Project Name: Hurt Building
Submission Contact Name: Pamela Moua
Company: Harbor Group International
Phone: (770) 916-7158
Location: Atlanta, Georgia
LEED Certification Level of Project: LEED-EB: O&M, Gold Certification
Design and Construction team:
Servidyne Systems, LLC
A member of the National Register of Historic Places since 1977, the Hurt Building is one of the most highly visible, recognizable, and architecturally significant examples of early skyscraper construction in the United States. Constructed between 1913 and 1926, it is one of Atlanta ’s few triangular shaped buildings. Six decades later, beginning in 1983, the Hurt Building was completely renovated, inside and out, including modernization of the mechanical and electrical systems, followed by a grand reopening in 1985.
Prominently standing 18 stories in height, the Hurt Building’s lower four floors were designed to envelope the maximum allowable building site, with the exception of the western building apex, which was constructed 30 feet back in order to enhance window area and promote the majestic view of Atlanta’s burgeoning city. The upper 13 floors of the building, configured in a “V,” are appointed by an open light well, accentuated by elevated garden areas.
The building is located in the heart of downtown Atlanta, in close proximity to central government and business districts, Georgia State University and public transportation. The Rotunda entrance, located at the apex of the triangle, is set back from the street, giving it a greater presence. The three-story rotunda’s domed ceiling is decorated with starbursts and gold leaf panels. A circular marble staircase leads to the restaurant on the second floor and the grand lobby with its rose granite walls and black marble floors.
Planters with live trees, shrubs and flowers are located along the sidewalk edges of the building, in the elevated garden areas between the building wings, and in large natural areas in the lobby. A covered parking deck located across the street, which was expanded and renovated in 2002, features nine parking levels with 625 spaces.

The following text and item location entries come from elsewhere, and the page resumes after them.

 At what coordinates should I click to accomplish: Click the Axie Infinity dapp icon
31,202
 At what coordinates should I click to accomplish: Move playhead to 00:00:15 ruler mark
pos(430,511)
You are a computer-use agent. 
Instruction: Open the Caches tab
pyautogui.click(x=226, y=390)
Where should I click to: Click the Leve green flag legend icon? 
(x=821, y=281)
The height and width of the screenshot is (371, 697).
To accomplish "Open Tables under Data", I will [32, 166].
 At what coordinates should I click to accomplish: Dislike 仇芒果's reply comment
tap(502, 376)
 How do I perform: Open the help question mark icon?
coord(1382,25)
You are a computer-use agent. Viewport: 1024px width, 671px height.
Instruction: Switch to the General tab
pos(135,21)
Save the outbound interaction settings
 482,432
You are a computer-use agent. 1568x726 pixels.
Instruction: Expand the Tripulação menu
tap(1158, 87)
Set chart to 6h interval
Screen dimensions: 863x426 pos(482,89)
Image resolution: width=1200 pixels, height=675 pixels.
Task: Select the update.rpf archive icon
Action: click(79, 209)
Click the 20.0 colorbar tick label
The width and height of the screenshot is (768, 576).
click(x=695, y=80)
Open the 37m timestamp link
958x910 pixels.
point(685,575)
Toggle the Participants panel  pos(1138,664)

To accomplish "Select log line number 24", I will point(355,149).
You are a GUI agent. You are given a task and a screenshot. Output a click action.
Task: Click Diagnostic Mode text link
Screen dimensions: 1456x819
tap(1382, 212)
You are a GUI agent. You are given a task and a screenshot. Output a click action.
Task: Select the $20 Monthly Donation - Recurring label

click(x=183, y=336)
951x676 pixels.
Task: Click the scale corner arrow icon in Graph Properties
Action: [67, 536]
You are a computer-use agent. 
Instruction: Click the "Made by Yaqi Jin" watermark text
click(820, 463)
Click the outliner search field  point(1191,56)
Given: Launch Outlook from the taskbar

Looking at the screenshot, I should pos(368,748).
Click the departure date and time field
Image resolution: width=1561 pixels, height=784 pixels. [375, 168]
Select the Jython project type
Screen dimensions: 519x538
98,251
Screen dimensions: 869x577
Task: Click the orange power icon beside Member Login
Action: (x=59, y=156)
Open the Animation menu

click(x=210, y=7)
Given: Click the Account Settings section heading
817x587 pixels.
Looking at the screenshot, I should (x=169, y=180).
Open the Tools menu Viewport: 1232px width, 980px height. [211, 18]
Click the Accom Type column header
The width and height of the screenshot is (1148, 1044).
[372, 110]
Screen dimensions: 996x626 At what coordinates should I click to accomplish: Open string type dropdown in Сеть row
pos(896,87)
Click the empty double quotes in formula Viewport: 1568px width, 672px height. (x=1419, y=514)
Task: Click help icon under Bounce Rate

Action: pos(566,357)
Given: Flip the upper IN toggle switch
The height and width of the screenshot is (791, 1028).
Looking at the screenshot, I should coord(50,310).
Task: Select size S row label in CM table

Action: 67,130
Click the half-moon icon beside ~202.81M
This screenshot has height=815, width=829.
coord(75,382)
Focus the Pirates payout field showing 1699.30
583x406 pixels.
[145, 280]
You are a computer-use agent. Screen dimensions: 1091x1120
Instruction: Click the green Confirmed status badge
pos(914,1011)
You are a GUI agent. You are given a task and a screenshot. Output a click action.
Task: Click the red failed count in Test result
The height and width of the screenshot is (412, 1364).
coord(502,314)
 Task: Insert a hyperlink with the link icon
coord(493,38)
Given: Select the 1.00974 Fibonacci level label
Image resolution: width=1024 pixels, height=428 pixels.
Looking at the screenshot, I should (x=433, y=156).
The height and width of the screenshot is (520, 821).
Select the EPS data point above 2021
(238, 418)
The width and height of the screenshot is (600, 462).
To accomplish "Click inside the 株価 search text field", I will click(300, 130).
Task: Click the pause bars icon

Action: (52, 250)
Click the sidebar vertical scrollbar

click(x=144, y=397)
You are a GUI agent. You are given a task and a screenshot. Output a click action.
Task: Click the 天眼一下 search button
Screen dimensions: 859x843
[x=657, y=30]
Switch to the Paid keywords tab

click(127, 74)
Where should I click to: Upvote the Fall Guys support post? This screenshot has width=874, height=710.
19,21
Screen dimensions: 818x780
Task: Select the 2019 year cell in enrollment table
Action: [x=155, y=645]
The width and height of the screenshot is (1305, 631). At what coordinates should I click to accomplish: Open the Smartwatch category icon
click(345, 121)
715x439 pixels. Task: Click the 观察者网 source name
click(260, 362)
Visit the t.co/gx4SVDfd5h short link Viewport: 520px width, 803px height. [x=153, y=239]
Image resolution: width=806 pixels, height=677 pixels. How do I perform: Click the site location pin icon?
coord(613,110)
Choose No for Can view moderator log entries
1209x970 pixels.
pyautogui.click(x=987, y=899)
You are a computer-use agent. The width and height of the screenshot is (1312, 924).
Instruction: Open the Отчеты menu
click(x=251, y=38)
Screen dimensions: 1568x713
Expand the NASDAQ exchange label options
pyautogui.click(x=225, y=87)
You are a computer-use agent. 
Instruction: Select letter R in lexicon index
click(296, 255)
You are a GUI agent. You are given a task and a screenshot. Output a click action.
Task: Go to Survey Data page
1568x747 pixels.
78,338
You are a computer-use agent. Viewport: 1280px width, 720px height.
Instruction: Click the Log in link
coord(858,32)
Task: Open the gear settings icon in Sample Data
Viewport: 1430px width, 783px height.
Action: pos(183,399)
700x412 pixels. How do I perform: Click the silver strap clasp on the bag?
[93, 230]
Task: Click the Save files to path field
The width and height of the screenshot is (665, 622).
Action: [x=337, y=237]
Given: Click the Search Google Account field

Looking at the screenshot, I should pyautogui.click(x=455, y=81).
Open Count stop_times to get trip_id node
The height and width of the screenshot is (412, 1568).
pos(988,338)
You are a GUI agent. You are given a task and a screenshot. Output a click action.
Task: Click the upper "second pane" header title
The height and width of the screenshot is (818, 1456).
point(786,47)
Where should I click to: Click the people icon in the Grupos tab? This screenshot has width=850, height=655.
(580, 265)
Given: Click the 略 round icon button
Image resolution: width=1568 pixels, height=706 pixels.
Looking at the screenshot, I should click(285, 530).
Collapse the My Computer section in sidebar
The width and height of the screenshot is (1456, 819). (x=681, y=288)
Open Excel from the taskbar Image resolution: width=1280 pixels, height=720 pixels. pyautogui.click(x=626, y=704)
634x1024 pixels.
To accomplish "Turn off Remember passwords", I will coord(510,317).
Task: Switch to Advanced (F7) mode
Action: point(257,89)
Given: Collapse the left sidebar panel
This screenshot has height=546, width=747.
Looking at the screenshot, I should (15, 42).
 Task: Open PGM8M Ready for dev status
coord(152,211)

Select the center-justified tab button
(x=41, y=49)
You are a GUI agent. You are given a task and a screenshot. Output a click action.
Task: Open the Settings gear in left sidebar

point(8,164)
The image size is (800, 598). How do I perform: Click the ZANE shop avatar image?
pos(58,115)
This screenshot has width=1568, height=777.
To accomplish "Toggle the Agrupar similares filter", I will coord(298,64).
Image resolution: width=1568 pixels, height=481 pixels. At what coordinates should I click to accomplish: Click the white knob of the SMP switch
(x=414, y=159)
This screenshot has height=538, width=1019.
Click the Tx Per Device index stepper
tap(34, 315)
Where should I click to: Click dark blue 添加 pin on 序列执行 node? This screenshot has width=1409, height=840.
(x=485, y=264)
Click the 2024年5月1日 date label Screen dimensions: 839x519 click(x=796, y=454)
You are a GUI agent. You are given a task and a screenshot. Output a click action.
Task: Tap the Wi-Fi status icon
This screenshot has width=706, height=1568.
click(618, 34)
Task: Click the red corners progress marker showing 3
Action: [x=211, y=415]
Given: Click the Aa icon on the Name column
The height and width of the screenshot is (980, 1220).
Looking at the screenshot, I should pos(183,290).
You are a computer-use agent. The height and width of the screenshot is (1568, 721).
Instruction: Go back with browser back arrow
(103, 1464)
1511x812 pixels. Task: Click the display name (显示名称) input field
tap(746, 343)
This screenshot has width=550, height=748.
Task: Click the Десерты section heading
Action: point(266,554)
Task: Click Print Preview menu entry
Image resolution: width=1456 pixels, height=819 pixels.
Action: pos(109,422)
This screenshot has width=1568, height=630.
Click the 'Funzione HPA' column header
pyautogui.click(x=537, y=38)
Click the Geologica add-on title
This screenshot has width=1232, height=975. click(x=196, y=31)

Among the Hurt Building ’s tenants are major civic and non-profit organizations such as Central Atlanta Progress and the Woodruff Foundation. The tenants were responsible for spurring the first environmental initiative at the building, which was the launching of a building-wide recycling program. Building management and the tenants have embraced sustainability efforts that have broadened to include a greatly expanded recycling program, as well as green cleaning, integrated pest management, alternative transportation programs, water and energy efficiency measures, improved air filtration, and more. Key to the success of these initiatives has been the close collaboration between building staff, strategic vendors and tenants.
Water efficiency emerged as a core element early in the development of the Hurt Building ’s sustainability program. Not only is water a critical issue for Georgia, but particularly in Atlanta as well, where the city faces a formidable challenge of modernizing its aging infrastructure. The 4.5 gallons per flush toilets at the Hurt Building were not helping matters much.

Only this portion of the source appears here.